Unlike surface healing, this spell does not merely close wounds—it reconstructs. The caster must maintain continuous contact, shaping the healing as it unfolds, ensuring that what is restored aligns with what was lost.
Most commonly employed in critical injuries, trauma of the mind, or Essence-disrupted wounds where delay would mean death or permanent loss.
Essence Principle:
Luminary Essence remembers harmony.
When guided by sufficient Vitalis, it does not force the body to heal—it reminds it how it once was. Through touch, the caster offers a template of wholeness, allowing damaged systems to realign toward their intended state.

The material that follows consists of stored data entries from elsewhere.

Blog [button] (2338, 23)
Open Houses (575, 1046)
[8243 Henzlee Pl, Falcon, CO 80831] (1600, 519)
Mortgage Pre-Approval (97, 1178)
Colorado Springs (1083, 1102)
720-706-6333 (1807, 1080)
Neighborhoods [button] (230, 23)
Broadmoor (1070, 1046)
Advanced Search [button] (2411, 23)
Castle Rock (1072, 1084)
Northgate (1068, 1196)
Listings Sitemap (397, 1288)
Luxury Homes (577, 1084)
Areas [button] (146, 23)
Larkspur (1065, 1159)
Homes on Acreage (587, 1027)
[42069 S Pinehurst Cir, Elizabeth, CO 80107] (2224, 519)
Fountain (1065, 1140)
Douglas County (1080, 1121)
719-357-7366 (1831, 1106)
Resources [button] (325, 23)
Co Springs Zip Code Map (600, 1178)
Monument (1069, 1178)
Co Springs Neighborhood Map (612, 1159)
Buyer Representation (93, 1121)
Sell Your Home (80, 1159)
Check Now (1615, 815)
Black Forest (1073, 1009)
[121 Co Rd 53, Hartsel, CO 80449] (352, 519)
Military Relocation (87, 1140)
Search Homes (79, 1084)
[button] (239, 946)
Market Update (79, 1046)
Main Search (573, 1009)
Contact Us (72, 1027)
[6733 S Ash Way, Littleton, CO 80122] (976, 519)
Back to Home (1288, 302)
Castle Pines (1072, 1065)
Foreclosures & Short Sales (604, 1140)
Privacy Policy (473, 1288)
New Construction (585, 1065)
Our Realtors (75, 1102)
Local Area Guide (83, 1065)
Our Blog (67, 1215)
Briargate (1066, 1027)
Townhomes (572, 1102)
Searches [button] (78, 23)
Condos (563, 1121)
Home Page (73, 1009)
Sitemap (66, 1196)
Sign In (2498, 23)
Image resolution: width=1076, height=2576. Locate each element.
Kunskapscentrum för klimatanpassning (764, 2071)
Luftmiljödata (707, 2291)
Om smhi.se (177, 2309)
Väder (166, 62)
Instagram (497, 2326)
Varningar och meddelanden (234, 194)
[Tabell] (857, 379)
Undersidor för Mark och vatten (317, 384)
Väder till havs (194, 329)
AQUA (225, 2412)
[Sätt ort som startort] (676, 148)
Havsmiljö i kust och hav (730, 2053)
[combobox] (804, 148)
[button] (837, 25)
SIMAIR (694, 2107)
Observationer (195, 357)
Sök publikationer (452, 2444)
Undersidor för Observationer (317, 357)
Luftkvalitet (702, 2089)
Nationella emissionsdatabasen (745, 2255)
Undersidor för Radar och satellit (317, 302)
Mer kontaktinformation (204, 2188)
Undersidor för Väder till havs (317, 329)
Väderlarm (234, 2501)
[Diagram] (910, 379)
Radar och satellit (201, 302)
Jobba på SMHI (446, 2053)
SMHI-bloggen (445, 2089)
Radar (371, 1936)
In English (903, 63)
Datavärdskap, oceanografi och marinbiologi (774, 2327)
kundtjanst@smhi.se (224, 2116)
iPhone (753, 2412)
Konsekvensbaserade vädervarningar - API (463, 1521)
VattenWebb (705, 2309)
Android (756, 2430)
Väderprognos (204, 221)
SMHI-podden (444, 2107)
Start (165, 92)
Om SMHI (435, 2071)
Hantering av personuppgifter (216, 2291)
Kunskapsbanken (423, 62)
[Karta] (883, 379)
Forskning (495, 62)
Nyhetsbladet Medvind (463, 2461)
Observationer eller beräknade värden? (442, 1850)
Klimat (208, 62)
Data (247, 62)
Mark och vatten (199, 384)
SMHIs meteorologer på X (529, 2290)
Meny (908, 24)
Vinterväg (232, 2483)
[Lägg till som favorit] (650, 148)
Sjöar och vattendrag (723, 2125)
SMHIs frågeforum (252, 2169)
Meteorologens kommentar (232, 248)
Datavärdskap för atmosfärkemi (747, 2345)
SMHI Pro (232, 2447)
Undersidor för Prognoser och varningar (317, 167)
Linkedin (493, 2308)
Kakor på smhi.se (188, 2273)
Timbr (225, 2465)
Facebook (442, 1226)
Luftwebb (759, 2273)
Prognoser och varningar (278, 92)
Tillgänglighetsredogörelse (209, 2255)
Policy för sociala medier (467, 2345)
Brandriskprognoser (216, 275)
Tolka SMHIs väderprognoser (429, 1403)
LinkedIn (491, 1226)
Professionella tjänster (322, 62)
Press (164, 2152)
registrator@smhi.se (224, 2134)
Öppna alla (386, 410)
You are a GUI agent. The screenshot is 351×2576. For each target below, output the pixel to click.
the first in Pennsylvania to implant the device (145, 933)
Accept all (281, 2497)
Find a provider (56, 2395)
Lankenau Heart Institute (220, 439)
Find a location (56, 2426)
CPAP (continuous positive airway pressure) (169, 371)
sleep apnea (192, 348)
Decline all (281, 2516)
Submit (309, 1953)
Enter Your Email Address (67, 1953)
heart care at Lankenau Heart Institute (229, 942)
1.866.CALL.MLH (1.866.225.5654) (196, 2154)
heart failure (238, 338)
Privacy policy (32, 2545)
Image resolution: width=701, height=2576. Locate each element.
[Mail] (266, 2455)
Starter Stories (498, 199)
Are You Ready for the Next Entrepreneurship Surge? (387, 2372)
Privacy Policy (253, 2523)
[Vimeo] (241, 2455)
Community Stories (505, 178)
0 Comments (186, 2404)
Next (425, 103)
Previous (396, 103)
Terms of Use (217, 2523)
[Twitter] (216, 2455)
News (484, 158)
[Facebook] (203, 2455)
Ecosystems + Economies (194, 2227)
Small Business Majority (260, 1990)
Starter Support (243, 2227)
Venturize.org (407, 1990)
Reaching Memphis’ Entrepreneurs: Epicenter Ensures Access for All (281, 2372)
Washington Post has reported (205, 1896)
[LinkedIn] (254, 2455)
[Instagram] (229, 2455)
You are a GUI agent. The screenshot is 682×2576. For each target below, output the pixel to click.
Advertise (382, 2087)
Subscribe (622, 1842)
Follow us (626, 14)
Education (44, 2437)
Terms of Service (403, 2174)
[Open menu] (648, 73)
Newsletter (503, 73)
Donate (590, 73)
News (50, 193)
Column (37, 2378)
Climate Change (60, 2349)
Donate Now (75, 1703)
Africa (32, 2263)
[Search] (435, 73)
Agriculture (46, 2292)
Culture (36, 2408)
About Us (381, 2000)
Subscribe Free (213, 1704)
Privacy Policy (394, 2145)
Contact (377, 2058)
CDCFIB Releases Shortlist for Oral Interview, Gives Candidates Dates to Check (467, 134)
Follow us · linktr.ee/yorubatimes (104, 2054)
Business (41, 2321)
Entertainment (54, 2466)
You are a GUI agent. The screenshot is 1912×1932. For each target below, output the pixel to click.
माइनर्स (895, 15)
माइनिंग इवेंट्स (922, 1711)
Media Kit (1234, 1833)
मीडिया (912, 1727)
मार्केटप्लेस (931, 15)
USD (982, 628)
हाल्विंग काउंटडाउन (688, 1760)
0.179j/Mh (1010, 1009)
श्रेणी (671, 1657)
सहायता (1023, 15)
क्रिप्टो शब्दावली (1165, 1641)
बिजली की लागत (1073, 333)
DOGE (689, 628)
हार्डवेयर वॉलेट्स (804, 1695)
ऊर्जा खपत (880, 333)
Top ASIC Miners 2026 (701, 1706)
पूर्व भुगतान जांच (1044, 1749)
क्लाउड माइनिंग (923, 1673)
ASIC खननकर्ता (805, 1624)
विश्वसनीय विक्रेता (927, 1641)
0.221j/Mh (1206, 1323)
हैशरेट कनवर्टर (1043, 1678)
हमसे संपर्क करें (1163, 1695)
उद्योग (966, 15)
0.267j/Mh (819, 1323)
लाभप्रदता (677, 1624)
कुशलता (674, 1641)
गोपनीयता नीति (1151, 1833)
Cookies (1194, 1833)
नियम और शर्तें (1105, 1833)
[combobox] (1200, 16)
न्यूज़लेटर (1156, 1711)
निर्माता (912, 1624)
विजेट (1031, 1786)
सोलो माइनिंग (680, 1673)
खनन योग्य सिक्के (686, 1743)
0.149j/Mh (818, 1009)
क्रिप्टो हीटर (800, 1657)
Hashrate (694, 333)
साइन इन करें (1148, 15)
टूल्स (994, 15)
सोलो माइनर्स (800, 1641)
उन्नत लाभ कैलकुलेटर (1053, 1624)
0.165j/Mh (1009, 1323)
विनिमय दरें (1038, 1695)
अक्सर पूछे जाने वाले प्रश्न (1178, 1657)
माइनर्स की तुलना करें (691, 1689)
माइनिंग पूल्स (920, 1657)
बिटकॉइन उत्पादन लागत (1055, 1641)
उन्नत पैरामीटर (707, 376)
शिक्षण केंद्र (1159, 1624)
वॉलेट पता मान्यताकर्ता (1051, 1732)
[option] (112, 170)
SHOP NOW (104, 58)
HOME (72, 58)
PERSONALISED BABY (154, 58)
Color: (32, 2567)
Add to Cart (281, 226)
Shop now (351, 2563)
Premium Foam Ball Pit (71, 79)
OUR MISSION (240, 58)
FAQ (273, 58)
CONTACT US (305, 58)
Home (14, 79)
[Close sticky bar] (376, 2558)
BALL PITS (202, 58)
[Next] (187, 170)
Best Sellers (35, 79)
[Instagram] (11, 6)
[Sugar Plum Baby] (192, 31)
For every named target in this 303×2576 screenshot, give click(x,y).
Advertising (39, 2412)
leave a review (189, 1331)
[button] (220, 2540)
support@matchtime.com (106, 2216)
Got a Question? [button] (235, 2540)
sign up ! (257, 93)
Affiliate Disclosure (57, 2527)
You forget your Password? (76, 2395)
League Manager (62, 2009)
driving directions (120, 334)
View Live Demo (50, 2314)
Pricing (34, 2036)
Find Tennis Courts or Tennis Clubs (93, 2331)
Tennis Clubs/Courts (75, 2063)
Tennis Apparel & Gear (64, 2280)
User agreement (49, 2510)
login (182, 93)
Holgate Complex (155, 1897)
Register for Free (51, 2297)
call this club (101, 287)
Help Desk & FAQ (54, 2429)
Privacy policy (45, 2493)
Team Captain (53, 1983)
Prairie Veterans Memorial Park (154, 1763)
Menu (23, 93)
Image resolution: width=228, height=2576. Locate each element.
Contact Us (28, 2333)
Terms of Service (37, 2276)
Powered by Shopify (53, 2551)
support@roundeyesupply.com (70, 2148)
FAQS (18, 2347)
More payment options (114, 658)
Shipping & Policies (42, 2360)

The deeper the injury, the more precise the guidance required. Essence restores faithfully, but without discernment it may preserve error as easily as truth.
Practitioner’s Note:
Hands of Luminary demands absolute focus. Misalignment during reconstruction risks lasting impairment, scarring, or cognitive damage, particularly when the mind or Vitalis Circulation is involved.
Vitalis expenditure is high. Prolonged use may induce vertigo, sensory distortion, or loss of consciousness in the caster.
This spell is not a mercy given lightly. It is a responsibility borne moment by moment.
Maxim:
“To heal deeply is to touch the shape of a life—and be trusted not to change it.”